How to distract – this depends on what is happening, of course.

But here are some ideas –

  • slow down
  • stop or hold completely still
  • replace with toy or other activity – smoothly and with no excitement
  • turn face away or look away removing attention
  • slowly turn away
  • leave
  • shuffle your feet
  • sigh or yawn
  • move your hand or body
  • relax your shoulders
  • cough
  • use your ‘non-reward marker’ phrase or word
  • let’s go cue
  • light touch to hip or back (like a little tap)
  • bang/noise (if your dog is sound sensitive keep it softer – and hide that you’re the source)
  • collar grab (if you’ve worked on desensitizing collar grabs, or if it’s an emergency)
  • pull dog away (this can trigger an outburst, which is not a desired response) but we’re getting down to the have to remove zone

Then, depending where you are in your training or re-training a low key reward is offered for the dog’s right choice.
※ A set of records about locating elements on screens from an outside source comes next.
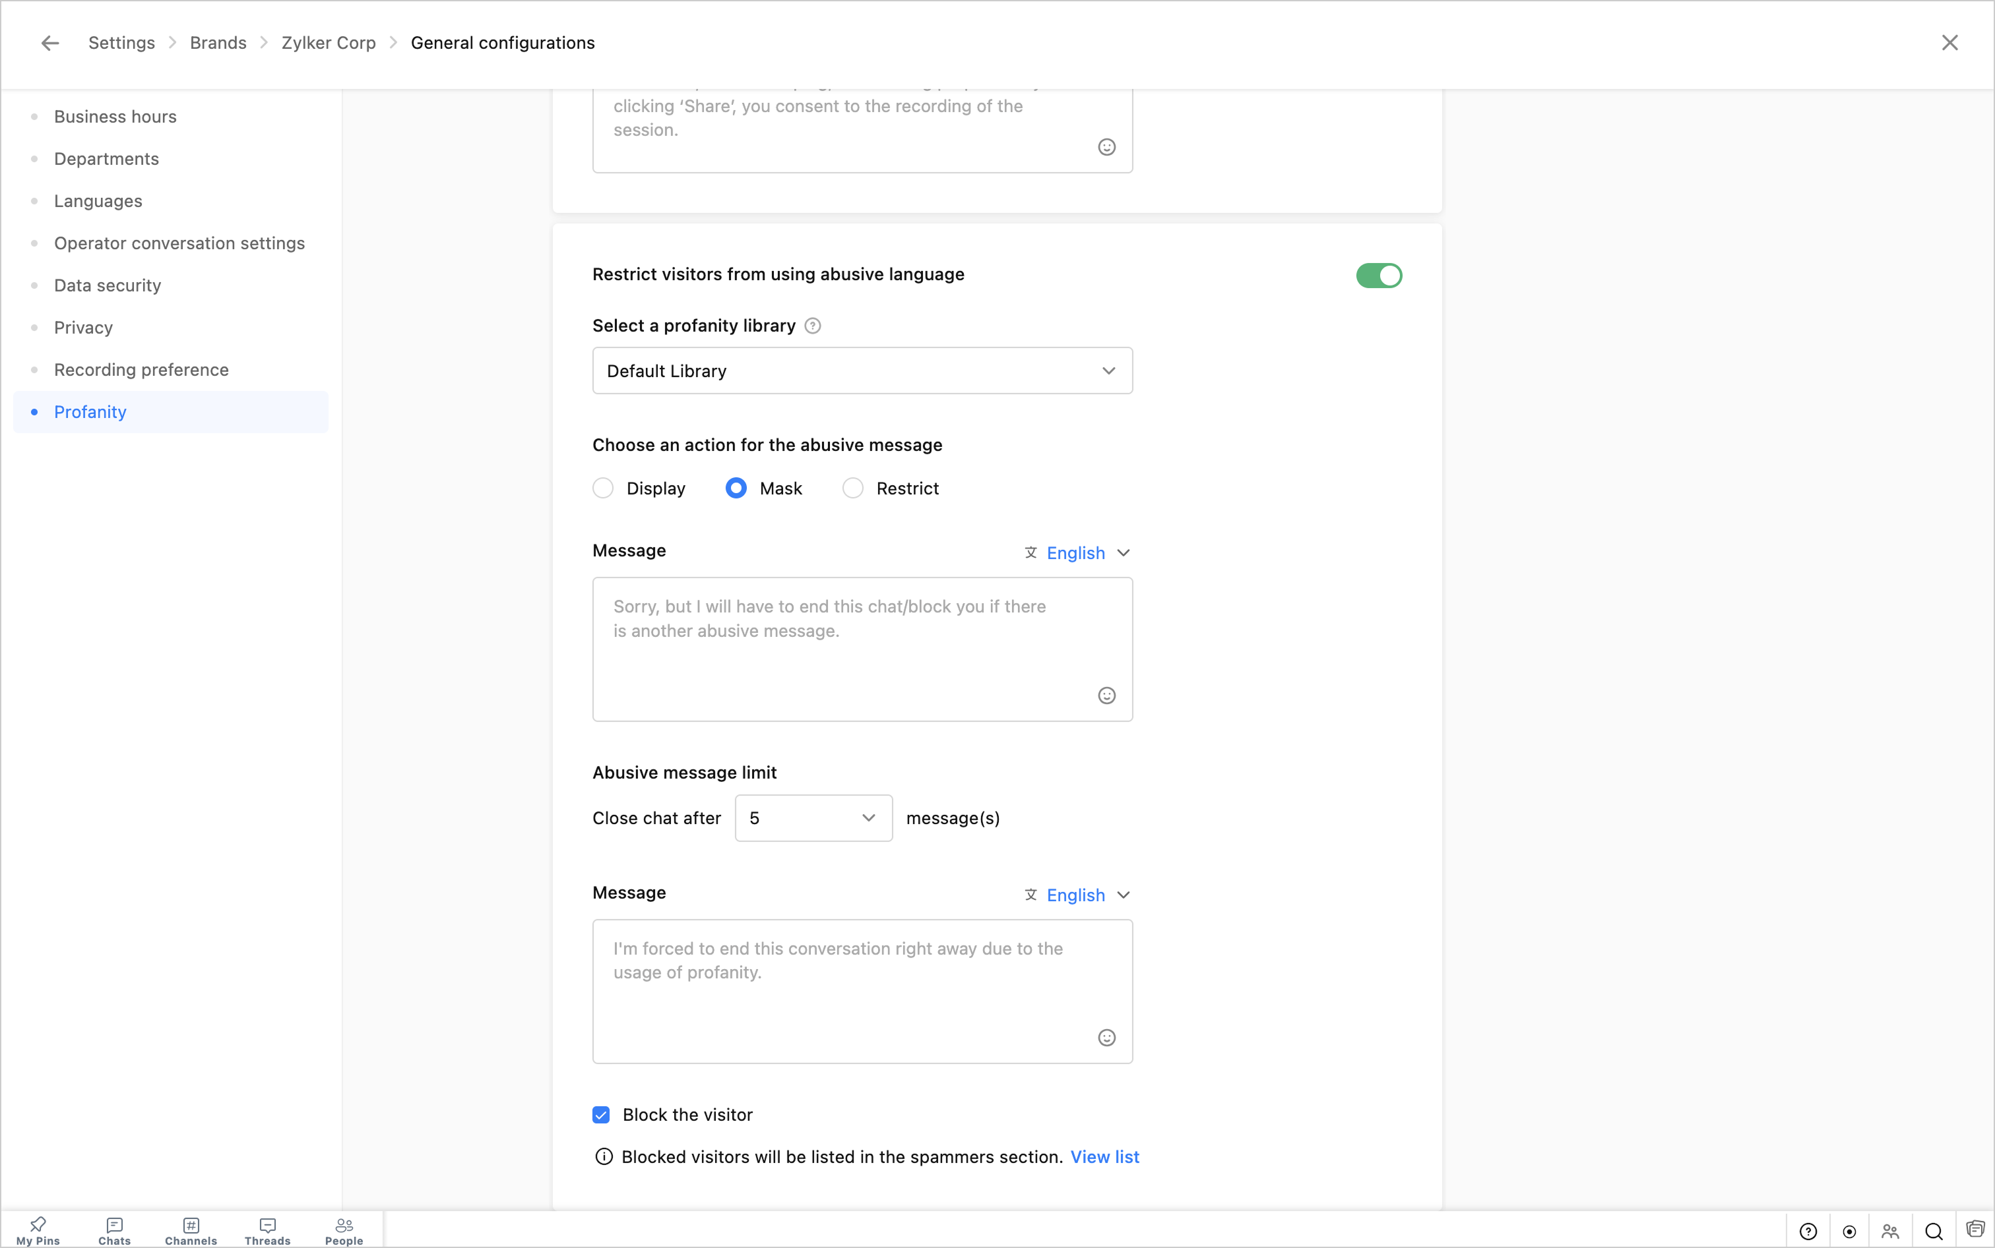Open Close chat after count dropdown
1995x1248 pixels.
(x=813, y=818)
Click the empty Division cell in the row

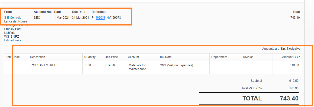(257, 67)
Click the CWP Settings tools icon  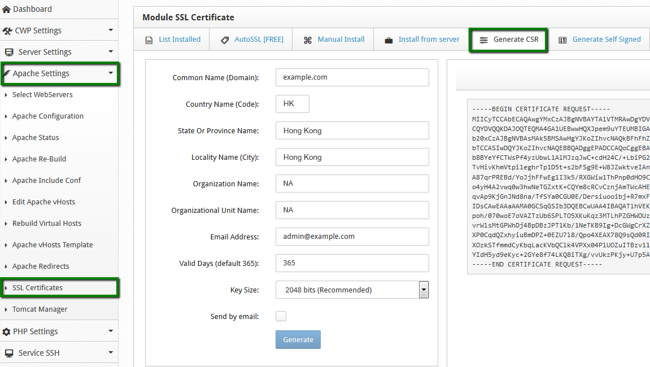7,30
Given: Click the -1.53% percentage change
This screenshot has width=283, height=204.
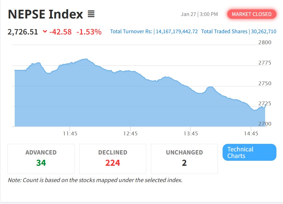Looking at the screenshot, I should 89,32.
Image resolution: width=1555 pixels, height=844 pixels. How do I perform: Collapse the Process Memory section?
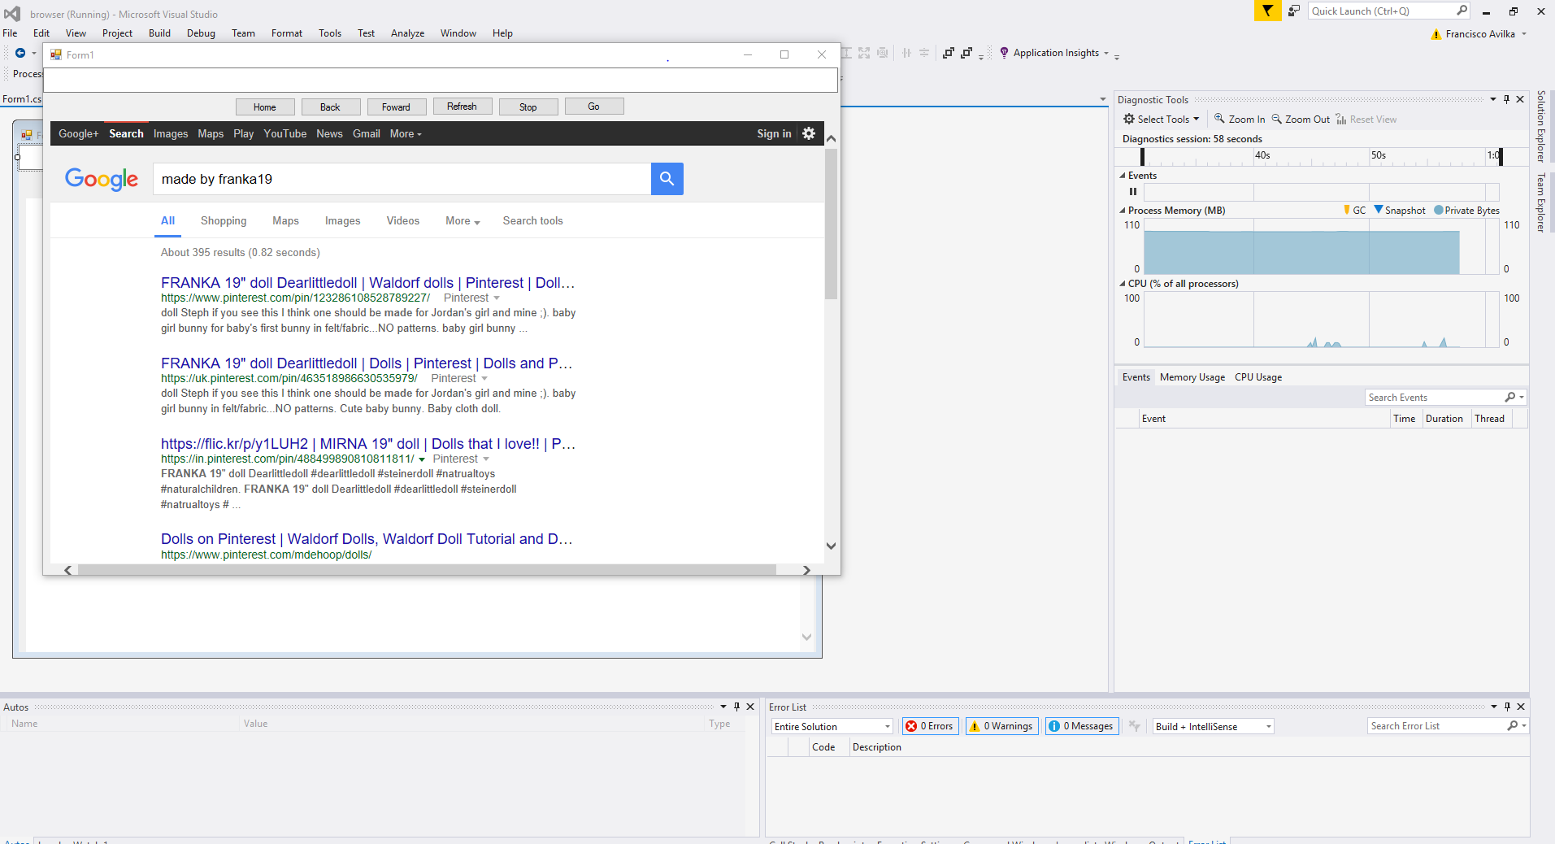point(1122,210)
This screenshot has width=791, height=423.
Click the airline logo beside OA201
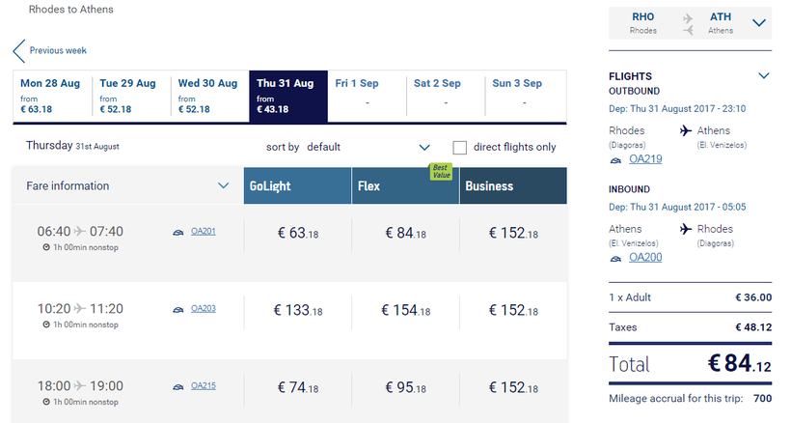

You have to decide how soon or how much of the wanted behavior has to be given. Initially, just stopping whatever they were doing and beginning the wanted action should be good enough to get the offer of a low-key reward. The hard thing for most people is their need to command the action when it’s best for the dog to make the choice to manage themselves. The other hard thing is holding back the joy when their dog chooses the right thing (I mean when there’s only one step between the naughty and the right thing. Why? because some dogs chain things together and will start doing the naughty, then the right thing to get the super joy). Just get a bit more space in there and you should be fine and can be a happy maniac…

I think the back chaining phenomenon is more likely in these instances because the dog is already doing it … reward, cue, ‘naughty behavior’, cue, reward and that’s why the handler’s are so frustrated.

I saw a recent post about always rewarding your dog when he comes to you no matter the amount of time or detours. Hmm. I aim to reward only average or better. On less than average I aim to be neutral, but certainly not punishing. If I reward less-than-average performance then I will get more less-than-average performance. This is true of all the behaviors we would like to see our dogs do for us. And dogs learn the back chain on recalls too – go out a little too far, get called, whoopee! Go out too far again… Be aware and you’ll spot the shaping strategy they may be using on you. Then you can turn it back around so you’re the shaper and they’re the shape-e.

Good luck training and lucky you if you’ve got a back chaining dog … think of the chains of behaviors you could get. Fun.